The Çubuk-1 Dam is a concrete gravity dam on the Çubuk Stream near Çubuk in Ankara Province, Turkey. It is located 12 km north of the center of Ankara and was built to control floods and provide drinking water to the city. Its construction lasted from 1930 to 1936; Mustafa Kemal Atatürk attended its inauguration on November 3, 1936. It was the first concrete dam constructed in Turkey and the first constructed in Ankara, and is recognized by Turkey's Chamber of Civil Engineers as one of the country's top 50 engineering feats. It is owned and maintained by the Turkish State Hydraulic Works and was constructed at a cost of 2.32 million TRY.
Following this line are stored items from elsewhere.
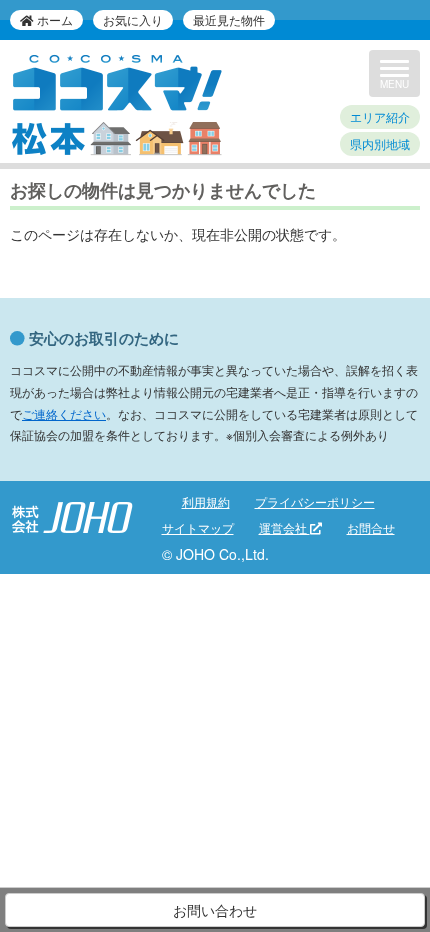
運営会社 (284, 527)
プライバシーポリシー (315, 501)
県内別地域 (380, 143)
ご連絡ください (64, 413)
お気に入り (133, 19)
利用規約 (206, 501)
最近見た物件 (229, 19)
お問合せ (371, 527)
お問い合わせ (215, 910)
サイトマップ (198, 527)
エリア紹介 (380, 116)
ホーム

The dam is 25 m tall, 900 m long and made of 120000 m3 of concrete. The aggregate for the concrete was derived from volcanic rock in nearby areas. It has a circular axis of 200 m and its arch-like design was used for stability. Hardly used, its reservoir has a normal volume of 1200 m3 and surface area of 1 km2. The dam's reservoir used to be a popular recreational area. Silt accumulation in the reservoir along with raw sewage being dumped upstream halted water supply from the dam in 1994. Since then, efforts have been ongoing to remove the polluted silt from the former reservoir bed. The area behind the dam will also be restored into a park once complete. Before being mostly emptied, the reservoir's elevations above sea level were 906.25 m at full capacity, 900 m at two-thirds capacity and 895 m at half.